According to an October 2014 report from the Expanded Polystyrene (EPS) Industry Alliance, the recycling rate of polystyrene foam climbed to 35% in 2013. This figure represents a total 127.3 million pounds of post-commercial and post-consumer packaging, as well as post-industrial recovery foam that was processed and recycled in 2013. It’s up nearly 5% year-over-year and has steadily climbed since 1991. As word continues to spread about foam recycling, this number will only continue to rise.
One Utah company is committed to educating the public about foam recycling. Rocky Mountain Recycling – based in Salt Lake City, but servicing 11 states – accepts polystyrene food containers, cups, coolers, and more. Rocky Mountain Recycling takes raw polystyrene materials, cleans and sorts them, densifies them into bricks of foam, and ultimately sells the bricks to manufacturers who turn the foam into consumer goods.
Rocky Mountain Recycling is one of the few Mountain West recycling companies that accepts foam, but the company proves that there is a demand for recycled polystyrene, and that recycling foam is a realistic endeavor. The region could support many more recycling centers that focus on repurposing foam after its initial lifespan.
Many critics of foam products reference the idea that foam products are filling up landfills and littering our streets. However, as the foam industry points out, foam foodservice products make up less than 1% of landfill waste (by both weight and volume).
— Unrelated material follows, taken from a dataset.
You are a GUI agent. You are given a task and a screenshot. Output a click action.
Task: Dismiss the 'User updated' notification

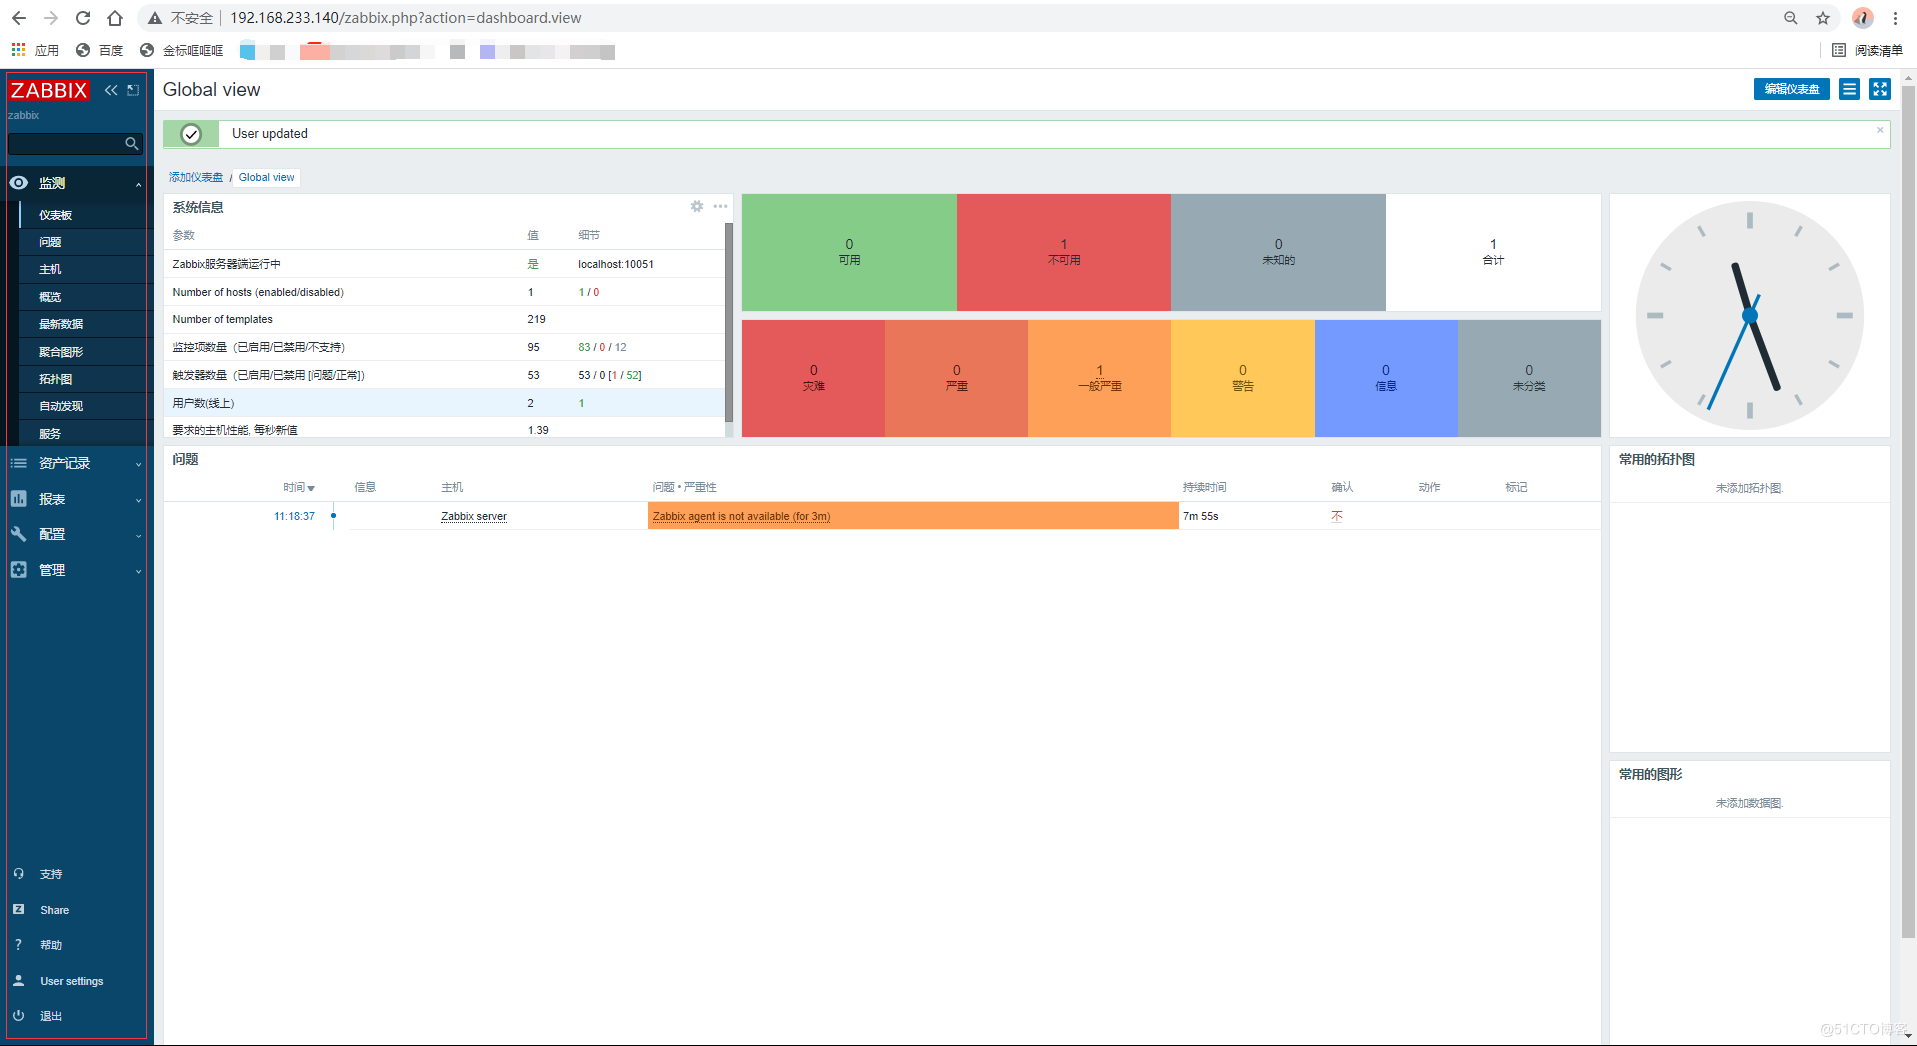[1880, 130]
Similarly, many people recommend compostable products as a more environmentally sustainable alternative to foam, but the foam industry contends that compostable products are not as eco-friendly as their name might suggest. Industry representatives note that since landfills are designed to discourage moisture, sunlight, and oxygen – critical elements in decomposition – compostable products must be taken to an industrial composting facility in order to decompose properly. When compostable products end up in landfills, they are essentially mummified and do not degrade in a reasonable period of time.
As the foam industry continues to inform the public about polystyrene, its hope is that an educated populace will support the responsible use and recycling of foam products in the Mountain West region.